Being the third and final part of a dérive through Dublin with a map of Paris.
Place Pigalle: Vibrant, albeit a little rundown, Pigalle tends to attract large groups of Americans, and, as a result, there is a great deal of anti-American feeling among the residents and artists. Much of the artwork was, frankly, disappointing: Most of it was impressionistic and amateurish, some artists being reduced to scrawling phrases such as "We Are All Hezbollah Now" on their canvases and waving them over the heads of their rivals in order to attract buyers. Many of the paintings looked identical, as though mass-produced by some cynical, exploitative organization intent on cowing visitors into submission by turgid repetition. It may work with the young, gullible, and ideologically naive, but for this aesthete it left a decided taste of melancholia on the palate.
Les Invalides: Very cramped, and I couldn't for the life of me locate Napoleon's tomb. He must have been a very small man for them to bury him in here. What's more, the atmosphere has actually deteriorated since the smoking ban. Many of the war veterans still resident seemed rather churlish and begrudging, unable to smoke and undoubtedly annoyed at having their meals disrupted by my incessant requests for stories about torture in Algeria and my perhaps overenthusiastic demands to see their wounds. I was asked to leave when, as a demonstration of my good faith, I showed the collected diners a few wounds of my own.
Le Chabanais: Quite by chance, my dérive came to an end at Paris's most famous temple of love, one of the famous "Huis Clos" that Sartre wrote about so eloquently. Le Chabanais was supposedly shut down after the war, but the police clearly turn a blind eye to goings-on here or else partake of the delights on offer, because activity was constant during my visit, the corridors lined with rooms behind the doors of which god alone knows what goes on. I looked in vain for the famous "Fellatio Seat" that was constructed for the future Edward VII. The concierge denied all knowledge of its existence, even after being offered big notes: Discretion is everything here.

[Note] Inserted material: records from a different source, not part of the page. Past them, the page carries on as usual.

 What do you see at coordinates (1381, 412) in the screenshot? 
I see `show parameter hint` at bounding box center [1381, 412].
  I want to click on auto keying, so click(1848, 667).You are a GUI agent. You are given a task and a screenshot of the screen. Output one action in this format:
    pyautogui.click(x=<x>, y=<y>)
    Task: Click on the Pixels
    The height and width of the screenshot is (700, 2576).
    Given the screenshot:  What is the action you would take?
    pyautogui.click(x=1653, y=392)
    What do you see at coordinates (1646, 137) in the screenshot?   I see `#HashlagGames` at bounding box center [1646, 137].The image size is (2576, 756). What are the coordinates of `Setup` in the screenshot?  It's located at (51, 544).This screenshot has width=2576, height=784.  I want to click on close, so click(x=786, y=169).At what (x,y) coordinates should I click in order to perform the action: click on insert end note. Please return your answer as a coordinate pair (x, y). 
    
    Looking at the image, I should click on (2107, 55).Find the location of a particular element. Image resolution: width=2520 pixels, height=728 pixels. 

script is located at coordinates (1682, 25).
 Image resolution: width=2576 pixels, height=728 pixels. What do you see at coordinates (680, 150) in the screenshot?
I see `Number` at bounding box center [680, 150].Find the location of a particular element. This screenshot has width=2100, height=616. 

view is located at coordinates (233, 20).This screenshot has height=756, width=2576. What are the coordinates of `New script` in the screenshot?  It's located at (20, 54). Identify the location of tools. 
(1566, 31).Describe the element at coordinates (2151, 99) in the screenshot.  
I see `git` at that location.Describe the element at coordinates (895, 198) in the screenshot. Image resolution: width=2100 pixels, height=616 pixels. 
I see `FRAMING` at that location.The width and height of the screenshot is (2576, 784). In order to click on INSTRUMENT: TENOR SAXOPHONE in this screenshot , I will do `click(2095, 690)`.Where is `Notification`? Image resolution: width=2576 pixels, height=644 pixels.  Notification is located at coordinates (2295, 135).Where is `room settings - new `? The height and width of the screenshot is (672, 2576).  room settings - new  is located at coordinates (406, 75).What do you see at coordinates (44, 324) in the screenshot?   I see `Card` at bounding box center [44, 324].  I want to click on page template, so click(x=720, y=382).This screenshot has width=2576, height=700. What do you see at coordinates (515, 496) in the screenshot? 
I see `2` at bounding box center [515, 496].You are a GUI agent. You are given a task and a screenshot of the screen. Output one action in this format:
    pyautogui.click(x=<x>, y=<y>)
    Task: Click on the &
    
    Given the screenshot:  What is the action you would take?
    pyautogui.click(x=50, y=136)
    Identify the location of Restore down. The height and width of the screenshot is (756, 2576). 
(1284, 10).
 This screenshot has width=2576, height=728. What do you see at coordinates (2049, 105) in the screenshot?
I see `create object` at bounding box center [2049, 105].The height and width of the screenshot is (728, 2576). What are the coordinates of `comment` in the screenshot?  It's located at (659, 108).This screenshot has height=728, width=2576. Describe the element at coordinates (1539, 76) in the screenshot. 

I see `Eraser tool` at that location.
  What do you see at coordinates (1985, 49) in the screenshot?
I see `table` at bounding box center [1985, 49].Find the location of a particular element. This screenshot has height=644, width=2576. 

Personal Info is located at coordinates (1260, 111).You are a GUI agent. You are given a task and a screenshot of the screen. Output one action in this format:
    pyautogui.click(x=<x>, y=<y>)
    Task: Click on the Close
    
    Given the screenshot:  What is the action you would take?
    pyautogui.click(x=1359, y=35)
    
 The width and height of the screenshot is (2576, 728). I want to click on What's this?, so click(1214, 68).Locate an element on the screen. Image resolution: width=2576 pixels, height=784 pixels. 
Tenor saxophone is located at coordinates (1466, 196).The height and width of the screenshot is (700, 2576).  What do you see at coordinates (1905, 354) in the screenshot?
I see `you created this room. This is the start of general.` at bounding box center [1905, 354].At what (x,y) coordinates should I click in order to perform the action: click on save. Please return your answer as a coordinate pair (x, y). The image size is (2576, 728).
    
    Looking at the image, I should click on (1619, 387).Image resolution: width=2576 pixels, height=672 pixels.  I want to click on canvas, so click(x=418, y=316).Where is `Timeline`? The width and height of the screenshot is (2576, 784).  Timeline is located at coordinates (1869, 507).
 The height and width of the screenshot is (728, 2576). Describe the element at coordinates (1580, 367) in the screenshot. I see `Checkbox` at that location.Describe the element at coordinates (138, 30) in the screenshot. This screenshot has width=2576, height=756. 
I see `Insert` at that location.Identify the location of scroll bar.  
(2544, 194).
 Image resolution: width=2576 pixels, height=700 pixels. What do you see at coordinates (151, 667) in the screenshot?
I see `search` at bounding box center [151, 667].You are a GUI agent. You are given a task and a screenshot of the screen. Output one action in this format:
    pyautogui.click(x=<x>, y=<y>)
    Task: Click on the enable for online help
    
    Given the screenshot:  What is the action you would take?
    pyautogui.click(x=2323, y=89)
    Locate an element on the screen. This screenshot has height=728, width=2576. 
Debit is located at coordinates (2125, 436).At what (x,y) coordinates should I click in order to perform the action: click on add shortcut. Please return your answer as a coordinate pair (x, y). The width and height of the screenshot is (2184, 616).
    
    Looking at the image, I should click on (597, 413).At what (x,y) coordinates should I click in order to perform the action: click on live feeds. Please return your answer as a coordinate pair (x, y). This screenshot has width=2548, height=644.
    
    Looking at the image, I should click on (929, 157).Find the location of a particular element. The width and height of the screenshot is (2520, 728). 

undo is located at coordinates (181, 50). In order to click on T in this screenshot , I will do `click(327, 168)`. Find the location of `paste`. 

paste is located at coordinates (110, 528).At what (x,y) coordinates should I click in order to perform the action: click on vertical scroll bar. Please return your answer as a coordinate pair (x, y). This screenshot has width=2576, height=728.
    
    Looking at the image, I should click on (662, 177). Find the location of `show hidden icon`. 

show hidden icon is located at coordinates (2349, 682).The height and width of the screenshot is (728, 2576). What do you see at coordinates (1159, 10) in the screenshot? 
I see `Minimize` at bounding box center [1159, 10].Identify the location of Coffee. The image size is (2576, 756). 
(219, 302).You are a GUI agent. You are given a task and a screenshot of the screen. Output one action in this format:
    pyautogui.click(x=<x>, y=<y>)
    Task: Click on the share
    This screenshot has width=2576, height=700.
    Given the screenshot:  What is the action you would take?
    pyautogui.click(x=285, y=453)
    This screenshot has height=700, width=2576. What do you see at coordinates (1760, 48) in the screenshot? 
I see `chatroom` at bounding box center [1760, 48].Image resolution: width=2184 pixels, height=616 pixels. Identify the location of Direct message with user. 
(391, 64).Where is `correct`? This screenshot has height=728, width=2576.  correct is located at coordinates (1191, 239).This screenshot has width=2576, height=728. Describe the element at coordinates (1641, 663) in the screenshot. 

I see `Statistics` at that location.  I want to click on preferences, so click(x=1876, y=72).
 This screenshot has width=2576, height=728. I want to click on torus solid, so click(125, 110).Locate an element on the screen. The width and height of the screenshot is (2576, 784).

It is said that, once upon a time, fully one-third of all men visiting Le Chabanais were "juicers," which is to say men who derived their pleasure from sucking the semen of the previous client from the whore's vagina. I confess that this is not a pleasure that I share, but as I wandered the corridors in the last throes of my journey and inspected the demeanour of the respectable gentlemen disporting themselves there, I could not help but wonder which of them had only minutes earlier had their mouths full of another man's come. Generally I find it's the ones you least expect.
News of further activities of the Dublin Psychogeographical Society to follow.